» LISTED RECORDS:
# # #
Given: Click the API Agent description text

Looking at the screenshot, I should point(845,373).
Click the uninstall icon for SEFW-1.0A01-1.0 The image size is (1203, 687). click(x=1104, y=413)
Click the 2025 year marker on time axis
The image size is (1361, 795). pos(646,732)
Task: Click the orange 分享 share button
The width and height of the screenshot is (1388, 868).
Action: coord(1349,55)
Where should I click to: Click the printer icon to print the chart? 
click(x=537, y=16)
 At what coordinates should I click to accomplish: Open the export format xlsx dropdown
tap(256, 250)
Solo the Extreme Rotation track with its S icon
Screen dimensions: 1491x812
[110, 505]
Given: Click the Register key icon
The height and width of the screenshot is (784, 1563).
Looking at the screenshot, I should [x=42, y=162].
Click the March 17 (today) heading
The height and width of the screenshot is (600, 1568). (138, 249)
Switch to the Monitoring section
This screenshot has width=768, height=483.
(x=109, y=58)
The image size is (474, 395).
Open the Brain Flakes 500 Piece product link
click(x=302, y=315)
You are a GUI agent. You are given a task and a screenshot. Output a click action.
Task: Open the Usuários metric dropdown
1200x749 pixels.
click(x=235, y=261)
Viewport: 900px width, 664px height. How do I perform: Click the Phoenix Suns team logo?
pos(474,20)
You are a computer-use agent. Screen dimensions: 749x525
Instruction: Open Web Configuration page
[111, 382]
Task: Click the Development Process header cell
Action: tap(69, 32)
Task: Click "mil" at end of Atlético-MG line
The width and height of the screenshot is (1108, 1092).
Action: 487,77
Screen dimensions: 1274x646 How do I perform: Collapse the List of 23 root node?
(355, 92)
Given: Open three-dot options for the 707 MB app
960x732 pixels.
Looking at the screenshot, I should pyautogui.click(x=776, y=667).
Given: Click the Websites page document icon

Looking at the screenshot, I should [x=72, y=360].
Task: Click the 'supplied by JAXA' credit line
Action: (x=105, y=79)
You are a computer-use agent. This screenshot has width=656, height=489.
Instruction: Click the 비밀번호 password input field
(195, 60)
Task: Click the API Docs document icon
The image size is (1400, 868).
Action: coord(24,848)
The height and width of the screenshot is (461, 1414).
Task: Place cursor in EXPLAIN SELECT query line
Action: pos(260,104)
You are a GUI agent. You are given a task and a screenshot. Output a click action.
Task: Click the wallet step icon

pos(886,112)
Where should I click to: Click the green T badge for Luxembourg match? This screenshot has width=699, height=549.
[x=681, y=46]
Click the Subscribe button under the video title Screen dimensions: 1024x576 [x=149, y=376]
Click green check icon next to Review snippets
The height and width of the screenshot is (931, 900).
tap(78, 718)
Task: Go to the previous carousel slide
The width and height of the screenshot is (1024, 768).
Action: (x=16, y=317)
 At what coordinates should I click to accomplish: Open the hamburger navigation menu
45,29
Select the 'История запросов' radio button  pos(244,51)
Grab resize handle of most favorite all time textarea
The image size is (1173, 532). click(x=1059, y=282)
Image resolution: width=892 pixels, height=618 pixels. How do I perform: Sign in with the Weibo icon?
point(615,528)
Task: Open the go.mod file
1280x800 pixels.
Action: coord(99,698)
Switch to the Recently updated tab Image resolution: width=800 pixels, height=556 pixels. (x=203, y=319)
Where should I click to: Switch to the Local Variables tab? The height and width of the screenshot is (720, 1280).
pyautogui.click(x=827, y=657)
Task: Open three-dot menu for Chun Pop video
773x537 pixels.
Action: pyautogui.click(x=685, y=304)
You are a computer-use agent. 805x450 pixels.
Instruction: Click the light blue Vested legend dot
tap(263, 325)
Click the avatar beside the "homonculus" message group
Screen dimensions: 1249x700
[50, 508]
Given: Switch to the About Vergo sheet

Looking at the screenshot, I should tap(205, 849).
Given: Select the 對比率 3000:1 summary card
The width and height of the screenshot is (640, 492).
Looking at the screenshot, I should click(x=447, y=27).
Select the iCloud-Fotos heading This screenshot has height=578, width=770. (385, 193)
# # #
» PROBLEM DESCRIPTION: If a line in the records contains the string "computer", include it in the count; report that count alone.

» PROBLEM SOLUTION: 3